▸ **Aim of the task**
Quote word for word the lines starting at the line with "Given: Insert a new blank page" and ending at the final line of the entries. Leave out any pictures.

*** Opening Given data ***

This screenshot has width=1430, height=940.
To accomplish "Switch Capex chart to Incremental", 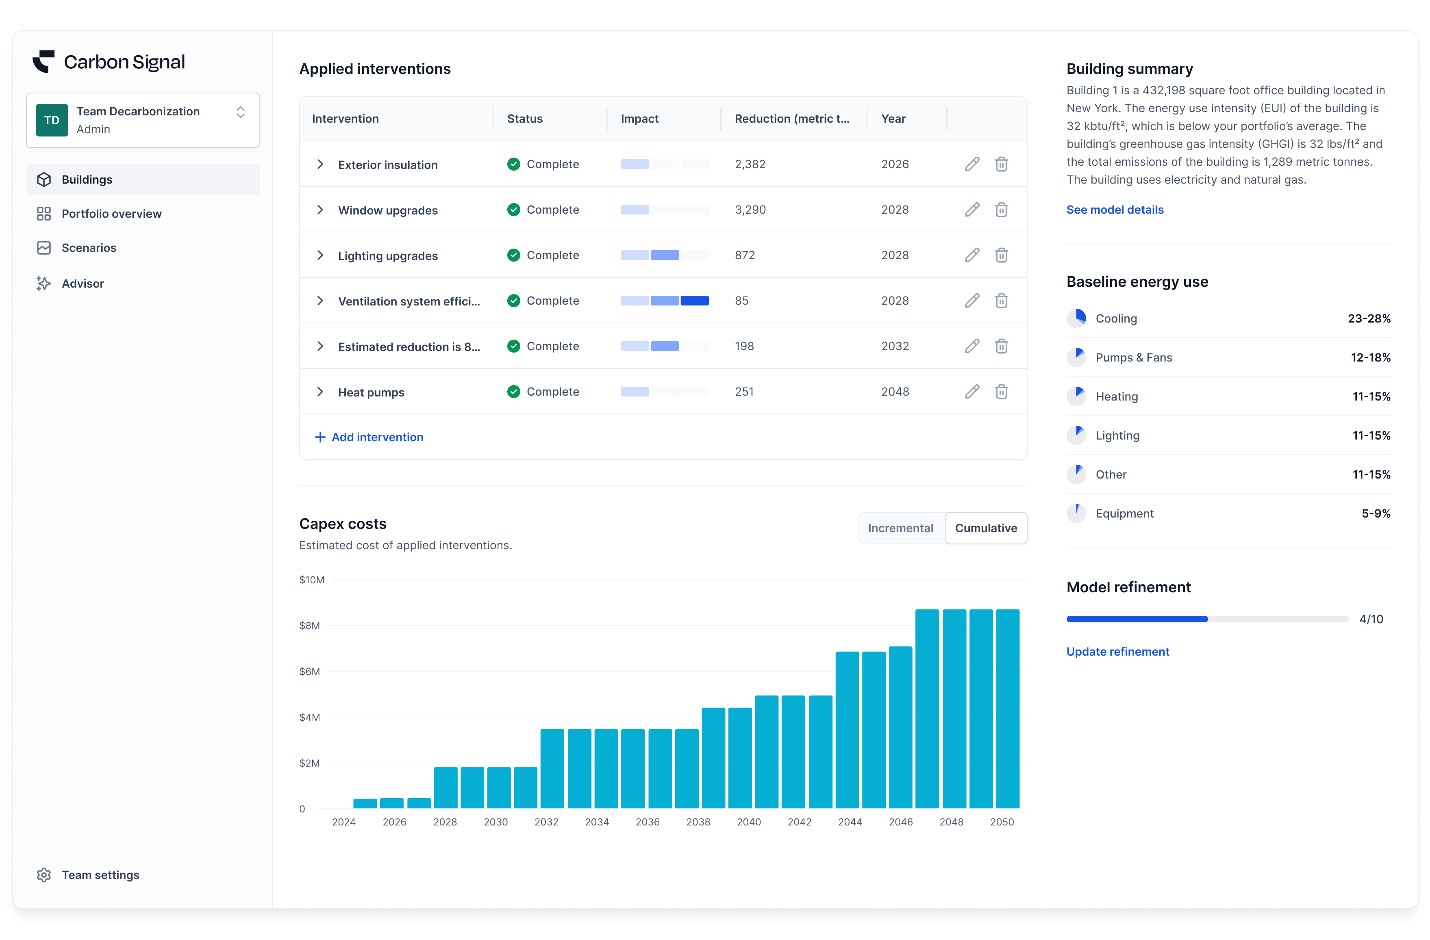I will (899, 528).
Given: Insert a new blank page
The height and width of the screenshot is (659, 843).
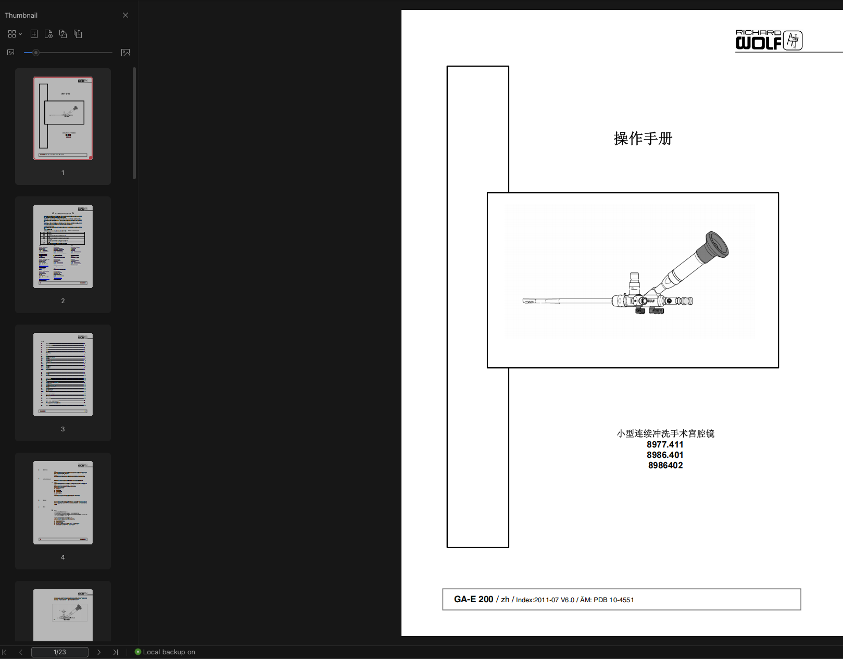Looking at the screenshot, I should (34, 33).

*** Closing Given data ***

▸ **Exercise solution**
Given: Insert a new blank page
The height and width of the screenshot is (659, 843).
Looking at the screenshot, I should (34, 33).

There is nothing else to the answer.